**Problem description**
Every line of the data that contains the string "output" must be copied.

Records from a data source
★ ★ ★ ★

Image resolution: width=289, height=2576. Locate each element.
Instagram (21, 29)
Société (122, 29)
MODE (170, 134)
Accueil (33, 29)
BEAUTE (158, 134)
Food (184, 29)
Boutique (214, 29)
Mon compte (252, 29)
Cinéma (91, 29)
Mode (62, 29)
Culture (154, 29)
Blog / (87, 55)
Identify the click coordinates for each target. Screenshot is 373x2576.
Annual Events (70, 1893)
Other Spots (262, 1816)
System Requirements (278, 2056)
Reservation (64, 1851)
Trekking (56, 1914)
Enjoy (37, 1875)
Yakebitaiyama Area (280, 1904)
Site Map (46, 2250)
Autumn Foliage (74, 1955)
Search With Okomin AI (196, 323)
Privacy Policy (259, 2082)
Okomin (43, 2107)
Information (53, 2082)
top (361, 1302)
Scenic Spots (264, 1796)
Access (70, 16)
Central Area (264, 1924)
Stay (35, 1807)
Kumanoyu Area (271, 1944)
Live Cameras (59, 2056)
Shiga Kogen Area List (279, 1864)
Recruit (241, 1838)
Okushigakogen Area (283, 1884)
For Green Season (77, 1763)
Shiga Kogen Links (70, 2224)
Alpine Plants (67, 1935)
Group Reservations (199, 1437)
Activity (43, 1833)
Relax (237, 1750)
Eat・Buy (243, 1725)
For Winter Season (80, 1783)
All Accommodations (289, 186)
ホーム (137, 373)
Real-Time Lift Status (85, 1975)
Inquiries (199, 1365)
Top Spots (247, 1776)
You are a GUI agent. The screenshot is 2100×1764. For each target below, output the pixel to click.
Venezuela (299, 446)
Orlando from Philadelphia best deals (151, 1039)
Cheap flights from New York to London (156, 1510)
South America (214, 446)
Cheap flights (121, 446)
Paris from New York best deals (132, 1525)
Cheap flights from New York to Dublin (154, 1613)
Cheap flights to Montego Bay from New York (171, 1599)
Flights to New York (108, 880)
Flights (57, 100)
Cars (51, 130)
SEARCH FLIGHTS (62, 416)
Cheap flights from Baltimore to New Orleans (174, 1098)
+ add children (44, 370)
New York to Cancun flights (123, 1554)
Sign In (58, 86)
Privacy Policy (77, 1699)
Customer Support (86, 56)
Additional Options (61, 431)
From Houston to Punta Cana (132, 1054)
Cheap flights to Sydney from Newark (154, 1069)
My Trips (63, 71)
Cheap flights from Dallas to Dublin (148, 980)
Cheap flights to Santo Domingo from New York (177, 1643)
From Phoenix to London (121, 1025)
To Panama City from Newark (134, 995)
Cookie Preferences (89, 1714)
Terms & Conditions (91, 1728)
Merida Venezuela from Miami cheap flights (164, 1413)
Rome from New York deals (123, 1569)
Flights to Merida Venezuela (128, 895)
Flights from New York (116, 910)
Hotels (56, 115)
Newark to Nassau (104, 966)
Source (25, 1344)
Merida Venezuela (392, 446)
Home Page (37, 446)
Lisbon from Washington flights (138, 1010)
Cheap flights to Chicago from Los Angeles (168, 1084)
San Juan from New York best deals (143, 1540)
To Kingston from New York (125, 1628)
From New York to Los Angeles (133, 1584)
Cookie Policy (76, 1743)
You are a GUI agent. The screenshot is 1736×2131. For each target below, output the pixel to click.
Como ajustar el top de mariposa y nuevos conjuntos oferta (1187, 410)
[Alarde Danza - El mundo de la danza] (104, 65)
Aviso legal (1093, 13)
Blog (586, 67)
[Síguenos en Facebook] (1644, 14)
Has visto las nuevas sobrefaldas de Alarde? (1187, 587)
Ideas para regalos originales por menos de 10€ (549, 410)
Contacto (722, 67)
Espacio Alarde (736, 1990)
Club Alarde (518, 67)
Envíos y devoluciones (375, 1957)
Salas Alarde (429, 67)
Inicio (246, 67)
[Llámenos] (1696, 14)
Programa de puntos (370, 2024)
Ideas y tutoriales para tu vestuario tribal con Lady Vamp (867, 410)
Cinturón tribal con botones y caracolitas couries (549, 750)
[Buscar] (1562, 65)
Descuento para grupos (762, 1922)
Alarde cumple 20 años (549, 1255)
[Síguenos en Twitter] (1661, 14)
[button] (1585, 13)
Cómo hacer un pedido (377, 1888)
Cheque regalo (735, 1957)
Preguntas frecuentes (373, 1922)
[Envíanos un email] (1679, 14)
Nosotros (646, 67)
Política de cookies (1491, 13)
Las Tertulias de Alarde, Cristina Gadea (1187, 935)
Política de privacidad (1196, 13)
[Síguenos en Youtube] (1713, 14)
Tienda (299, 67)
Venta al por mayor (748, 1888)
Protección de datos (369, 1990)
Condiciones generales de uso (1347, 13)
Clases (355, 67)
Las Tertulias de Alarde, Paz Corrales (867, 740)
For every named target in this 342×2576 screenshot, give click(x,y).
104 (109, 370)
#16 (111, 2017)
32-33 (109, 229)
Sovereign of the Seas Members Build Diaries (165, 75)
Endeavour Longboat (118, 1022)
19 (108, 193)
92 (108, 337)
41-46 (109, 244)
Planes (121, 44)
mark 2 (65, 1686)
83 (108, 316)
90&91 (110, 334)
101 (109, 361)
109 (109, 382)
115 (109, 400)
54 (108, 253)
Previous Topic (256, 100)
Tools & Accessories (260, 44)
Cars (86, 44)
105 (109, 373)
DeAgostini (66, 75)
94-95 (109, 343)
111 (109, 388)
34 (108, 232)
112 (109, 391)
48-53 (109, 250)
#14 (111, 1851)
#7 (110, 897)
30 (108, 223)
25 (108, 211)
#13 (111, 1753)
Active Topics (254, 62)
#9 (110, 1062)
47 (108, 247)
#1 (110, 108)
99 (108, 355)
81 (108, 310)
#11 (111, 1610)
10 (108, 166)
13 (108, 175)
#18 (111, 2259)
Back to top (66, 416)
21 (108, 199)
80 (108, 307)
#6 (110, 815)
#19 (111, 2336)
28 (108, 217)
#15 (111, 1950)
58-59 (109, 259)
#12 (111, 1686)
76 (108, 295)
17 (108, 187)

★ ★ ★ ★

**The completed task**
You are a GUI agent. The screenshot is 2100×1764. For each target below, output the pixel to click.
You are a GUI agent. The screenshot is 1736×2131. For each target below, output the pixel to click.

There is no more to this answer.